About this exercise: Reproduce the records verbatim from the line containing "Identify the location of compound-item: 5." through the line containing "at that location.", both lines included, and omit the pictures.

Records for this exercise:

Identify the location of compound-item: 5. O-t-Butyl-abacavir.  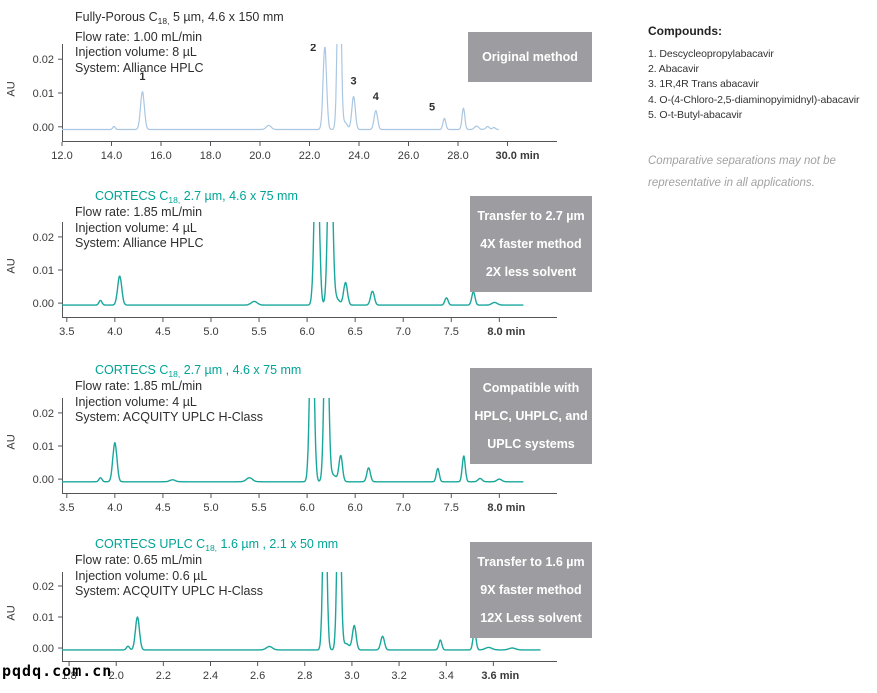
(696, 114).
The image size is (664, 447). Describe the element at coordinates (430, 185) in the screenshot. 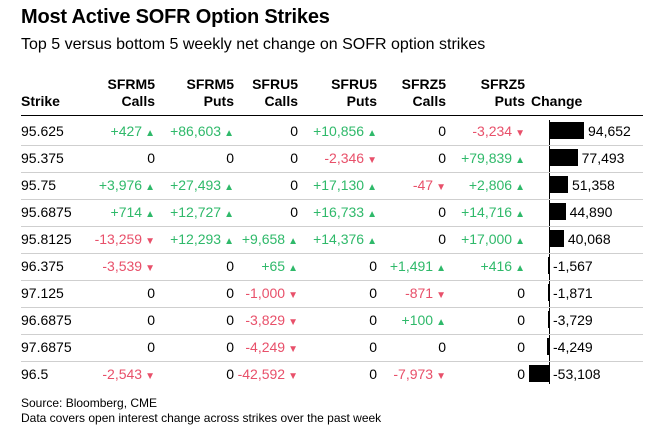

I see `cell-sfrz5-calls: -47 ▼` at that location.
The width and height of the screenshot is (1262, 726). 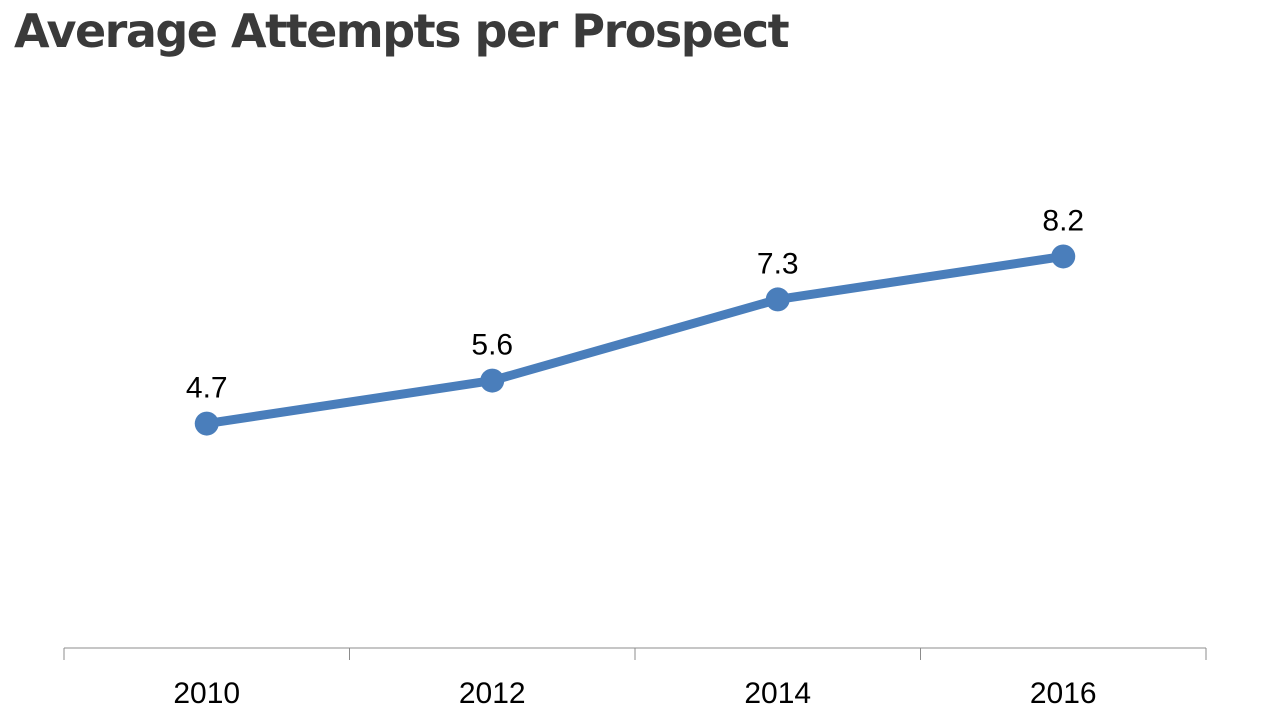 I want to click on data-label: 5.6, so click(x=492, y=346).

* * *

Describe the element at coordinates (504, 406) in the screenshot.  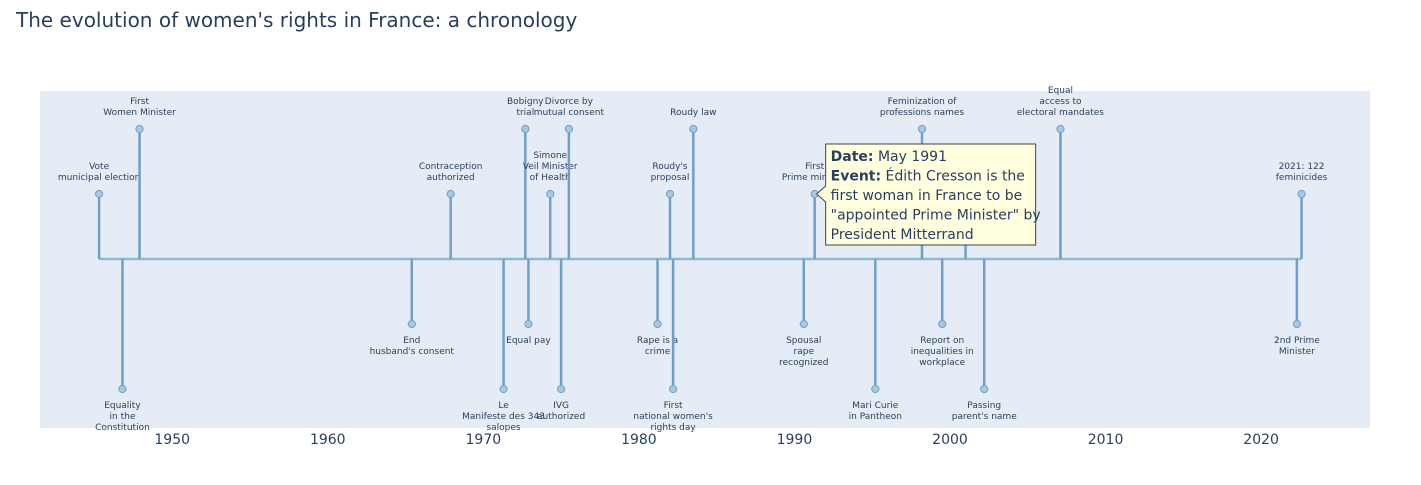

...

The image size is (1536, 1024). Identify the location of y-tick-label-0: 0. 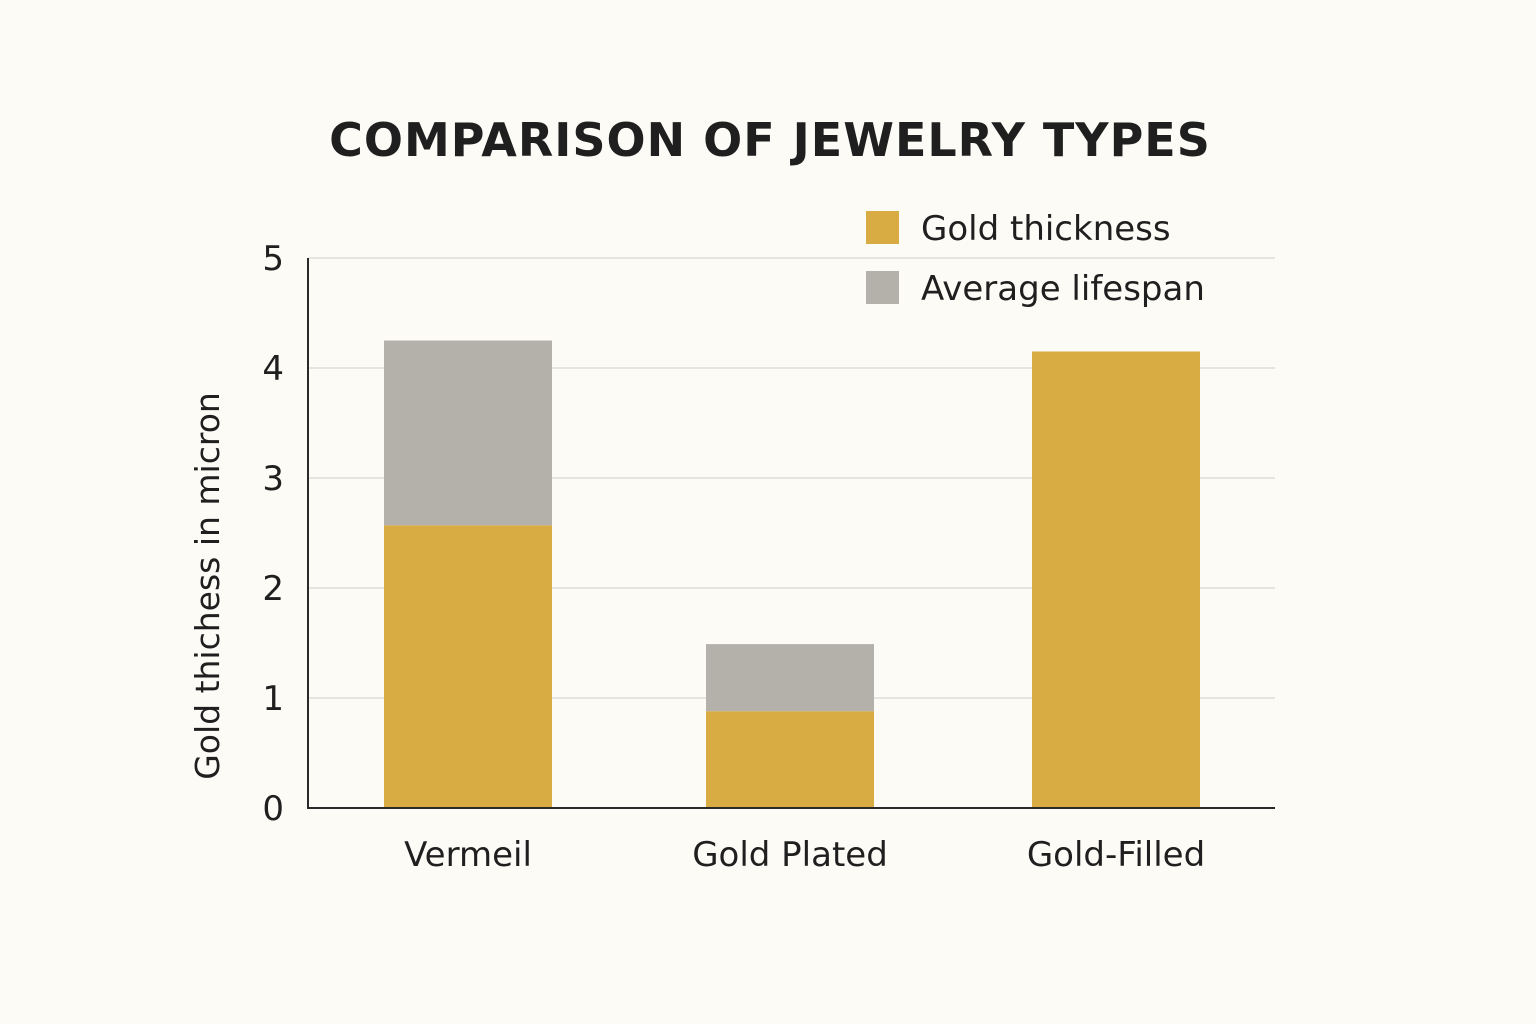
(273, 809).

Exercise result:
Identify the location of compound-item: 5. O-t-Butyl-abacavir.  
(696, 114).
The image size is (664, 447). Describe the element at coordinates (430, 185) in the screenshot. 

I see `cell-sfrz5-calls: -47 ▼` at that location.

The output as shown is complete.